Coherent (COHR) Q2 2026 earnings review
AI Supercycle Masks Industrial Weakness
Coherent is firing on one massive cylinder: Datacenter. Fueled by insatiable AI demand for 800G/1.6T transceivers, the company posted record revenue of $1.69B (+17% reported YoY) and significantly expanded margins. However, this growth is lopsided. The Industrial segment continues to shrink on a reported basis, acting as a drag on the top line. Management's aggressive portfolio optimization—shedding Aerospace & Defense and the Munich business—is successfully lifting margins towards the 40% target, but the company remains a 'tale of two cities' operationally.
🐂 Bull Case
The strategy to divest lower-margin businesses (Aerospace & Defense, Munich tools) and ramp internal 6-inch Indium Phosphide production is delivering. Non-GAAP Gross Margin hit 39.0% and guidance points to 39.5%—striking distance of the 40%+ long-term target.
Datacenter & Communications revenue surged 34% YoY. With backlog extending into 2028 and 1.6T transceivers just beginning to ramp, the AI tailwind appears durable and accelerating.
🐻 Bear Case
Despite management claims of 'improving demand,' reported Industrial revenue fell 2.8% sequentially and 10% YoY. The segment remains a dead weight on overall growth.
Management admitted Q1 and Q2 growth was capped by Indium Phosphide laser availability. While capacity is tripling, any execution slip on the new 6-inch wafer ramp could cause Coherent to miss the peak of the AI wave.
⚖️ Verdict: 🟢
Bullish. The AI-driven datacenter explosion is strong enough to offset industrial weakness. Execution on margin expansion and deleveraging is impressive, justifying a premium valuation.
Key Themes
Datacenter Dominance
Accelerating. The Datacenter & Communications segment is growing at a breakneck pace, up 34% YoY reported (or 22% pro forma). This isn't just hype; it's order-backed volume. Management noted orders now extend into 2028. The shift to 1.6T transceivers and increasing demand for Data Center Interconnect (DCI) are the primary engines.
Margin Expansion via Portfolio Optimization
Accelerating. Coherent is actively shrinking to grow more profitable. The sale of the Aerospace & Defense business and the Munich industrial tools division removes revenue but boosts margins. Combined with the shift to internal 6-inch Indium Phosphide wafers (costing <50% of 3-inch wafers), the path to >40% Gross Margin is clear. Guidance for Q3 implies 39.5% GM at the midpoint.
Industrial Segment Drag
Decelerating. While the CEO cited 'improving demand,' the reported numbers tell a different story: Industrial revenue dropped from $491M in Q1 to $477M in Q2. Even accounting for divestitures, this segment lacks the pulse seen in Datacom. Until this stabilizes, it dilutes the company's overall growth rate.
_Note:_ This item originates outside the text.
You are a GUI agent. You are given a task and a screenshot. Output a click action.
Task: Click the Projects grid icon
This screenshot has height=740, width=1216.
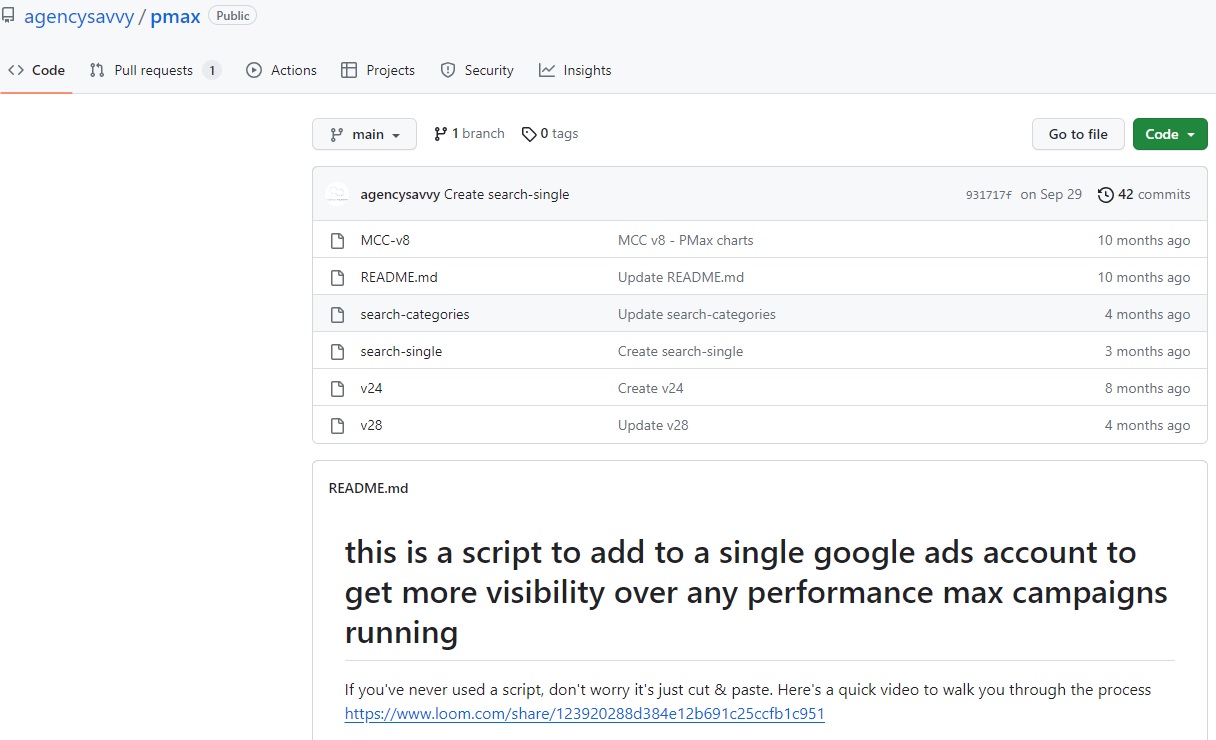350,70
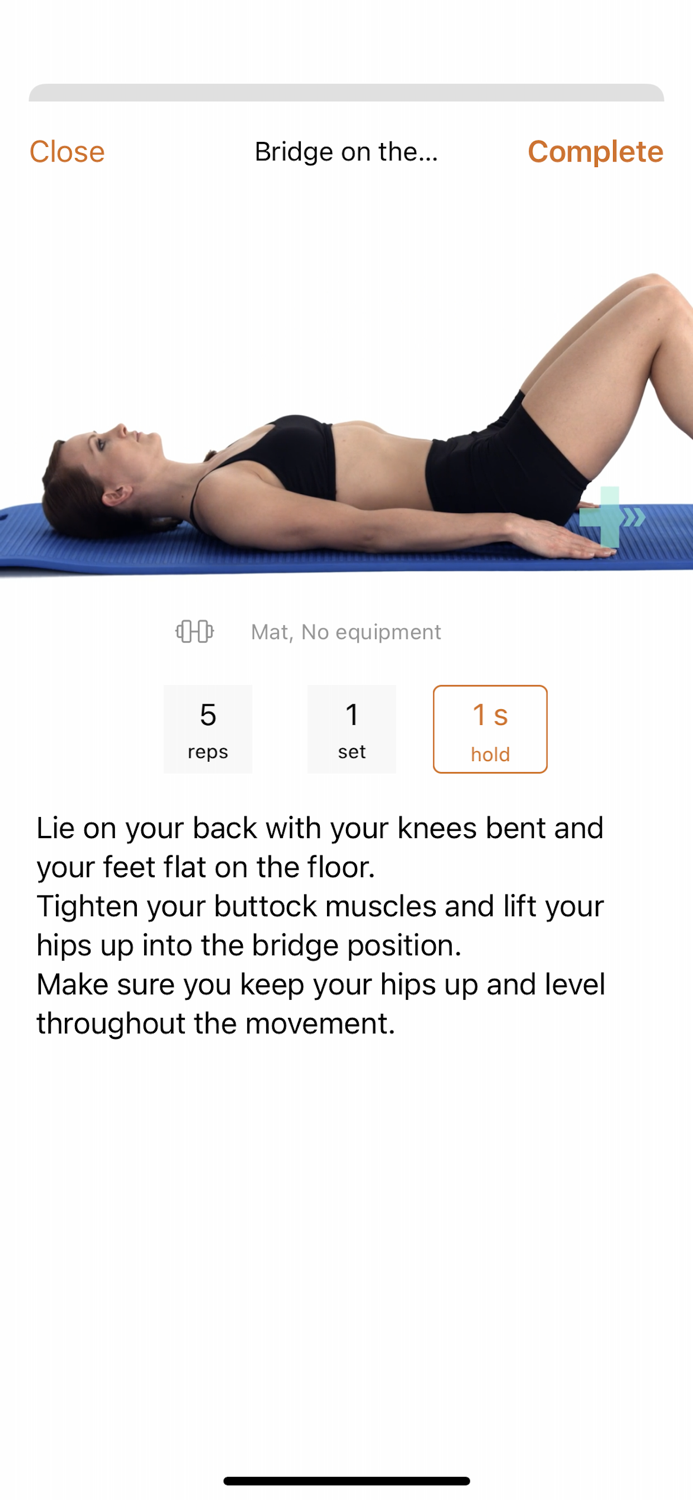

Indium Phosphide Supply Bottleneck
Stable. The company is sold out. Management explicitly stated Datacenter revenue is constrained by the supply of EML lasers. While they are doubling capacity within a year, they remain 'constrained to some degree.' This leaves revenue on the table in the short term.
Optical Circuit Switch (OCS) Validation
Management highlighted the Optical Circuit Switch as a >$2B market opportunity, noting shipments to 7 customers and growing backlog. This is a critical pivot from pure component supplier to subsystem player, potentially offering higher stickiness and margins long-term.
Other KPIs
Accelerating. Beat the high end of guidance. Up 35% YoY and 11% QoQ. The combination of high-margin Datacenter revenue mix and reduced interest expense (from debt paydown) is creating powerful earnings leverage.
Improving. Down from 2.4x a year ago. The company used proceeds from the A&D sale to pay down $400M in debt. This deleveraging reduces interest expense volatility and frees up cash for capacity expansion.
Guidance
Accelerating. Midpoint of $1.77B implies ~5% sequential growth, continuing the momentum from Q2. This accounts for the loss of $5M revenue from the Munich divestiture, making the organic growth slightly stronger.
Accelerating. The midpoint of 39.5% is a significant step up from Q2's 39.0%. This confirms that mix shift (more Datacom, less Industrial) and operational improvements (6-inch wafers) are flowing through to the bottom line.
Accelerating. Midpoint of $1.38 represents 7% sequential growth. The EPS growth rate continues to outpace revenue growth, demonstrating operating leverage.
Key Questions
Industrial Reality Check
Reported Industrial revenue fell sequentially despite the narrative of 'improving demand.' Is this solely due to the Munich divestiture, or is the organic business still contracting?
Capacity vs. Demand Mismatch
With orders extending into 2028, how much potential revenue is being lost in FY26 due to the Indium Phosphide constraints, and when does supply fully catch up to demand?
1.6T Margin Profile
As 1.6T transceivers ramp in the second half of the year, will initial yields present a headwind to gross margins, or are they accretive from day one?